Saved entries:
--------------------

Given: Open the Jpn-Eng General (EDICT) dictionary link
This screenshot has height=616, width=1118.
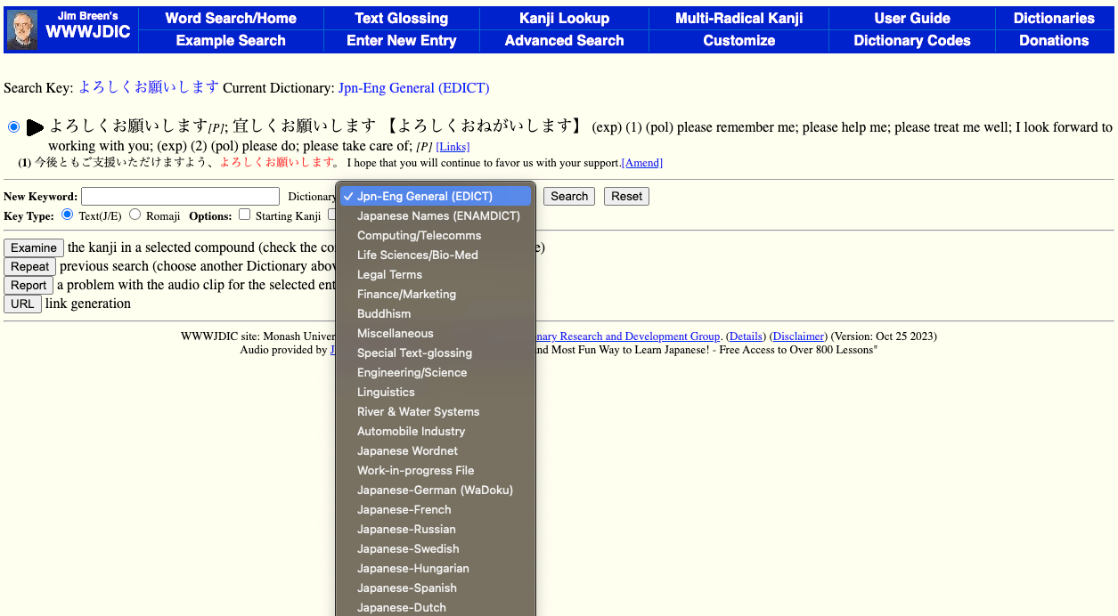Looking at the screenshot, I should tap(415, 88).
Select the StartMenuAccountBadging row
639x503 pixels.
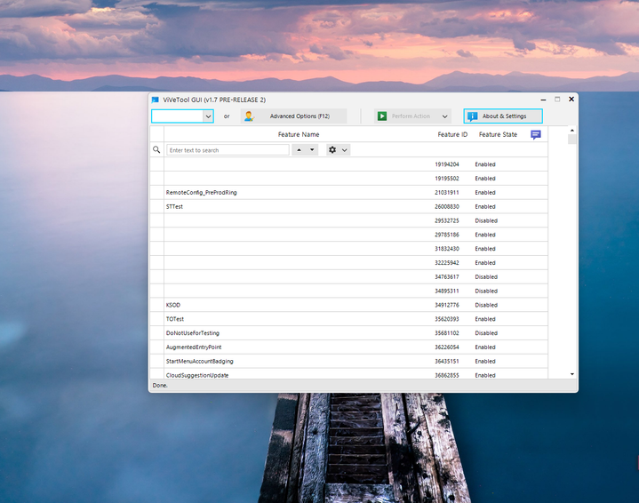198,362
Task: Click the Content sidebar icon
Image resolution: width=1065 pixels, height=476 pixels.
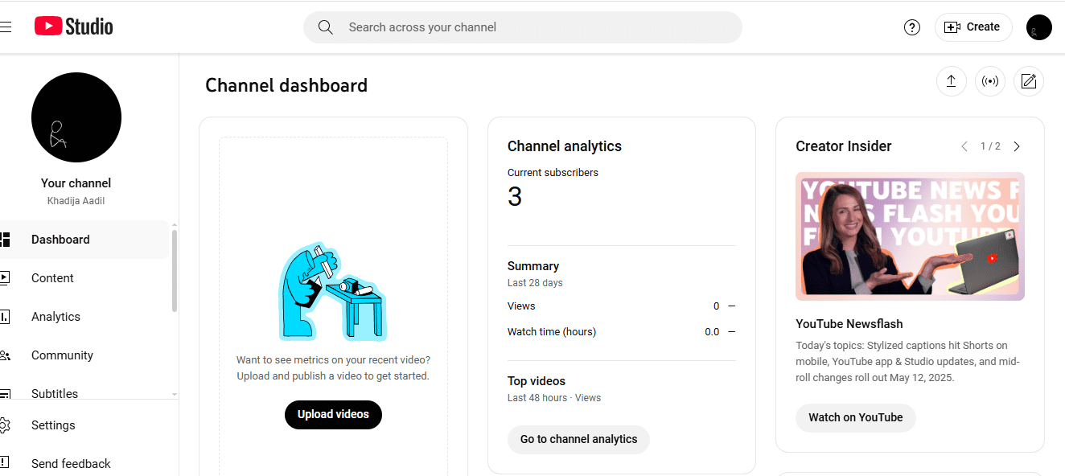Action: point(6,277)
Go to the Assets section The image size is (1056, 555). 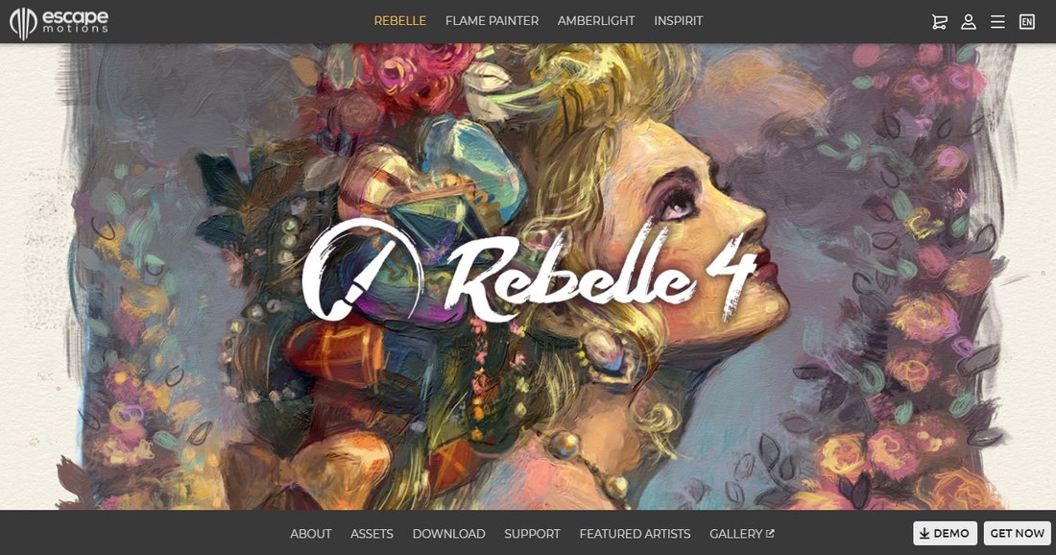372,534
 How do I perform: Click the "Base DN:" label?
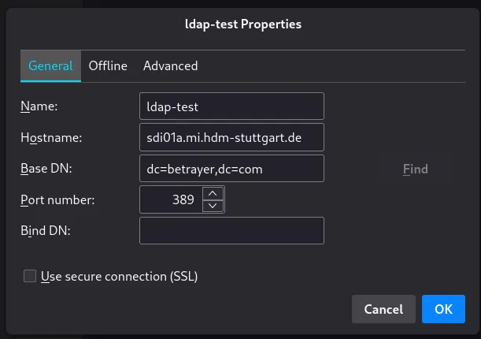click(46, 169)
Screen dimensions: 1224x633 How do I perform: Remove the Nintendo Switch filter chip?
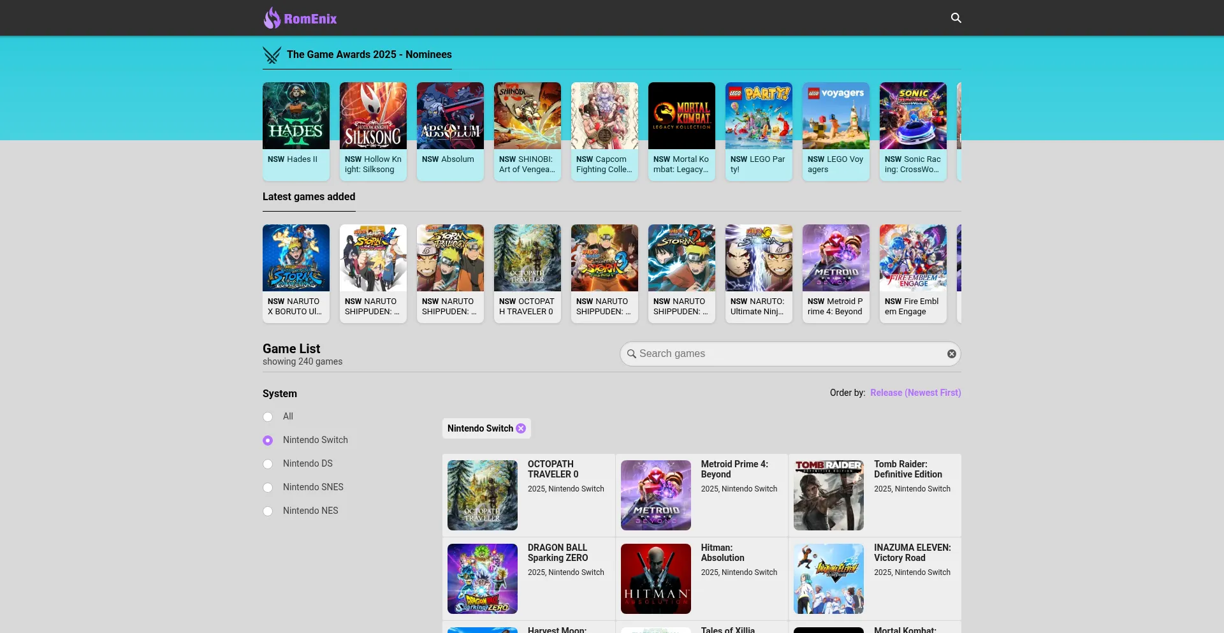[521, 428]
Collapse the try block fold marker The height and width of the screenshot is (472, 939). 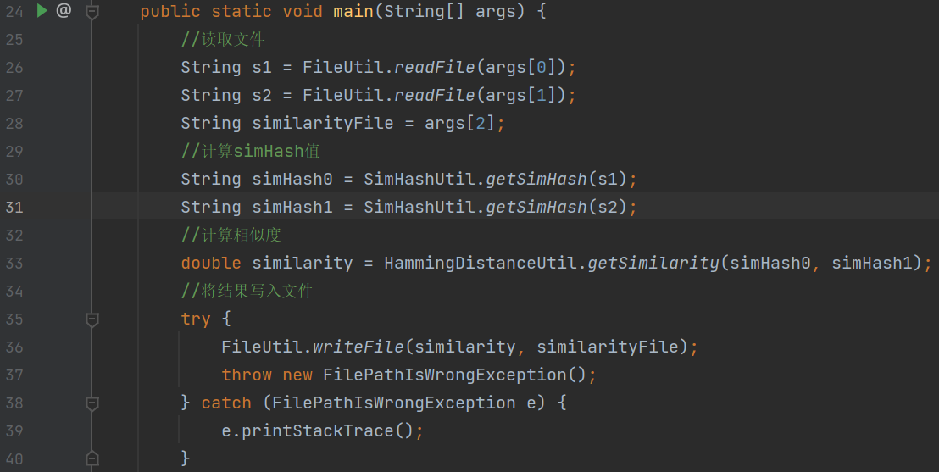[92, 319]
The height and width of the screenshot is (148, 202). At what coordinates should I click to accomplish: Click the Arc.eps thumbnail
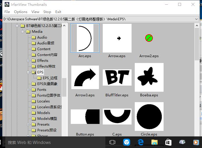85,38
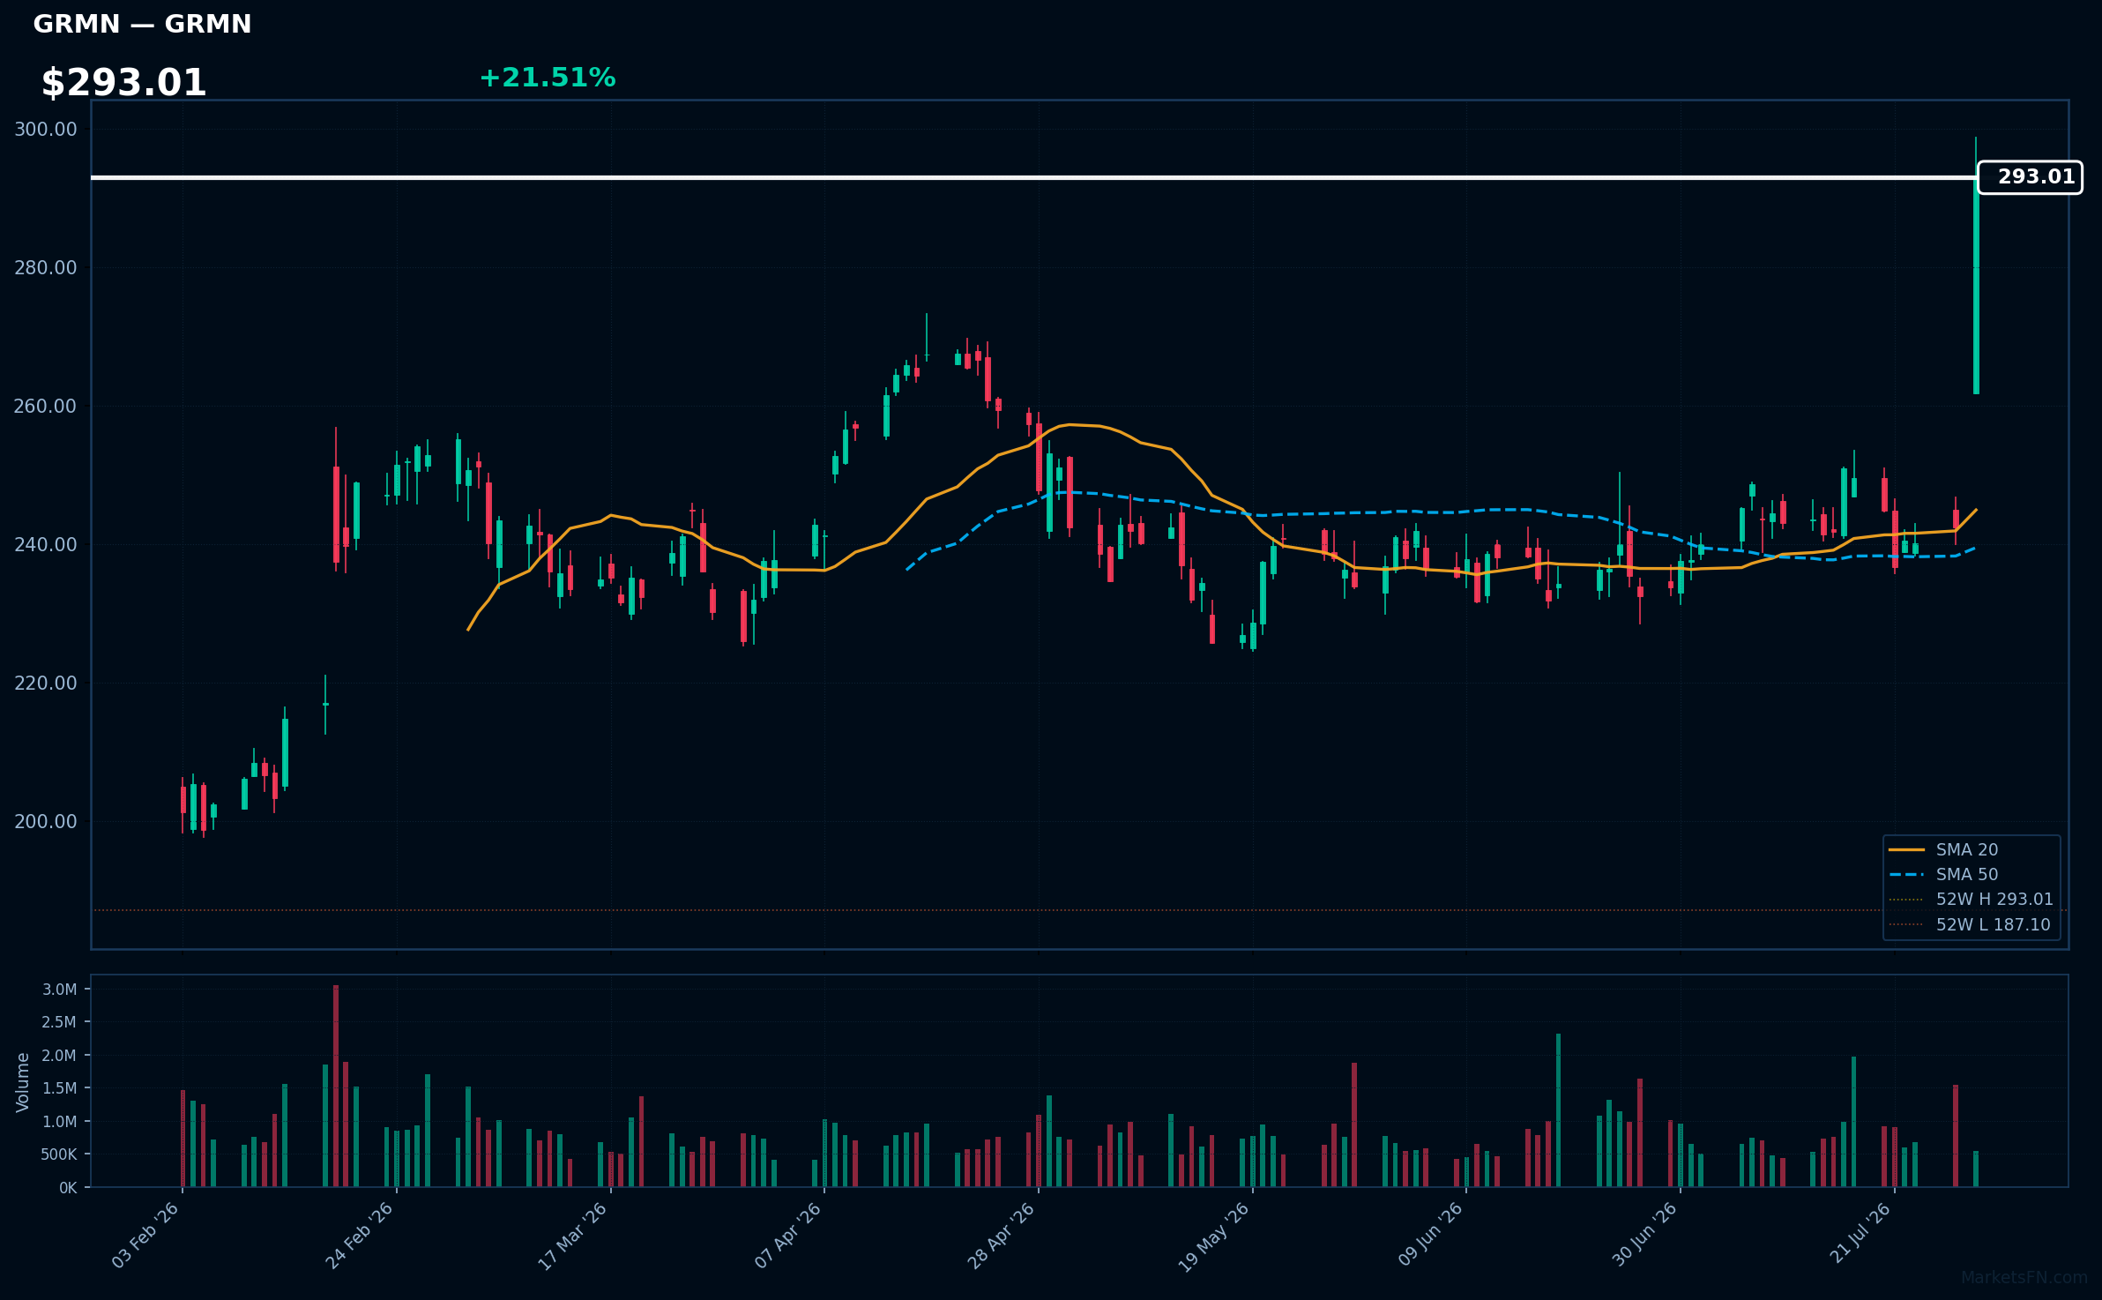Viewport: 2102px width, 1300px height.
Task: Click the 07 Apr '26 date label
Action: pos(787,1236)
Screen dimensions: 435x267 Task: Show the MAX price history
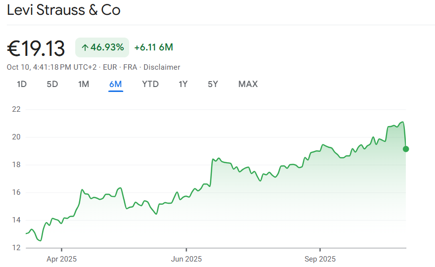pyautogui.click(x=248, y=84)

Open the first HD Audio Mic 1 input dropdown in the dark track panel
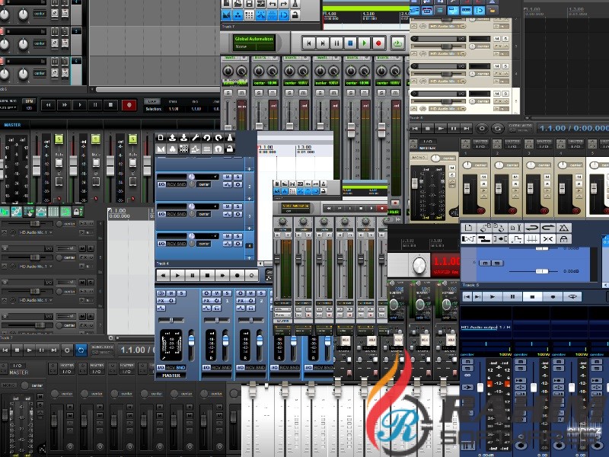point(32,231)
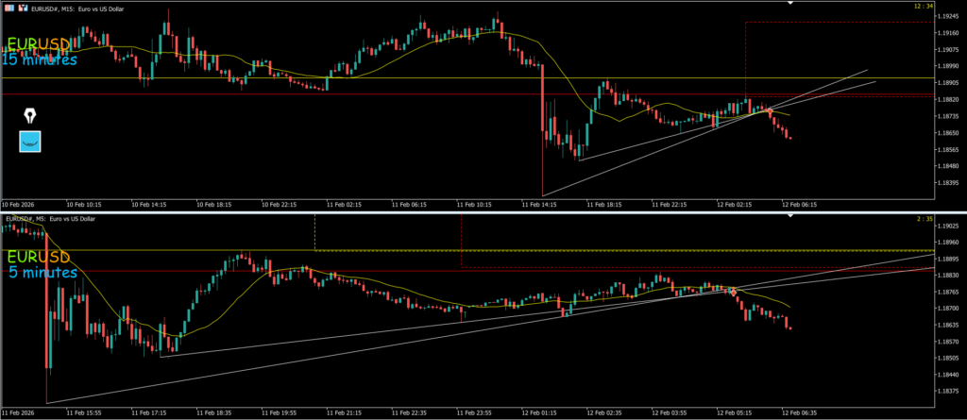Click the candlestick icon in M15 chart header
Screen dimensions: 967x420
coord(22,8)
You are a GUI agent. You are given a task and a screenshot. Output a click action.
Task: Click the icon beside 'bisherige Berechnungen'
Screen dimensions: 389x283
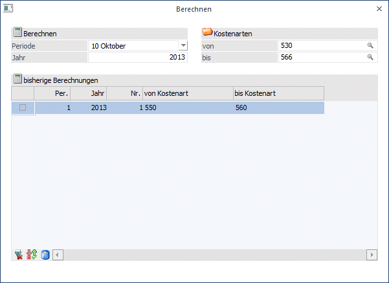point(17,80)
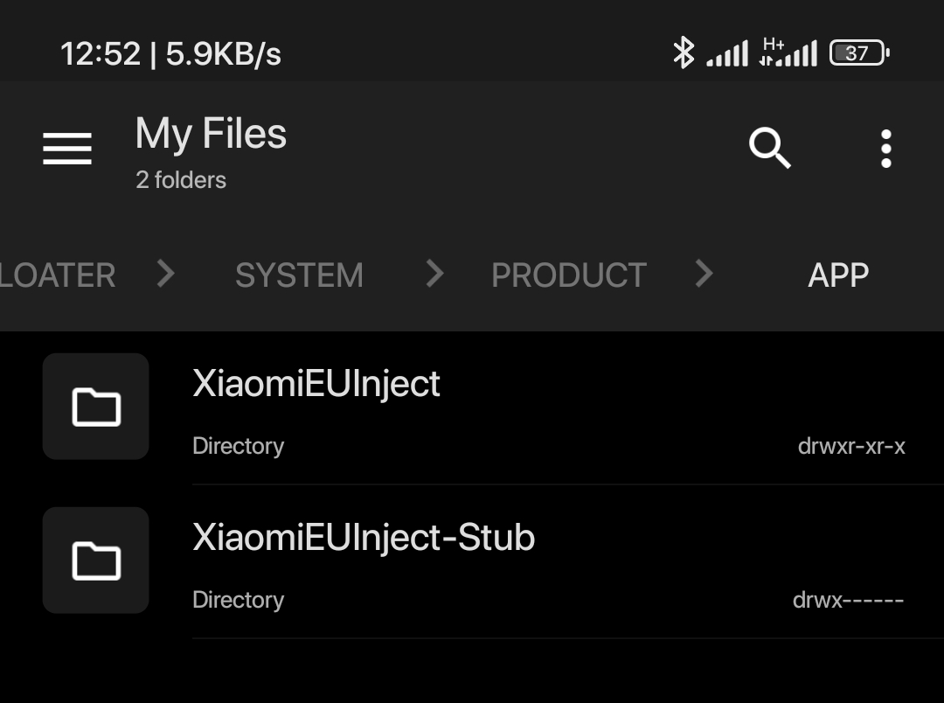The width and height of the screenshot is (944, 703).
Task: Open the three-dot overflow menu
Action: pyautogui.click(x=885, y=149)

--------------------

Please set down exactly the lines from the one holding "The height and width of the screenshot is (148, 202)." through the last line of the entries, both ends included, and skip pictures.

Written answer
The height and width of the screenshot is (148, 202). At what coordinates should I click to accomplish: Click the Arc.eps thumbnail
85,38
Viewport: 2102px width, 1300px height.
Task: Click the 07 Apr '26 date label
Action: pos(787,1236)
Screen dimensions: 435x267 Task: Show the MAX price history
pyautogui.click(x=248, y=84)

Open the first HD Audio Mic 1 input dropdown in the dark track panel
point(32,231)
Click the candlestick icon in M15 chart header
Screen dimensions: 967x420
coord(22,8)
You are a GUI agent. You are given a task and a screenshot. Output a click action.
Task: Click the icon beside 'bisherige Berechnungen'
Screen dimensions: 389x283
point(17,80)
The width and height of the screenshot is (944, 703).
Task: Open the three-dot overflow menu
Action: pyautogui.click(x=885, y=149)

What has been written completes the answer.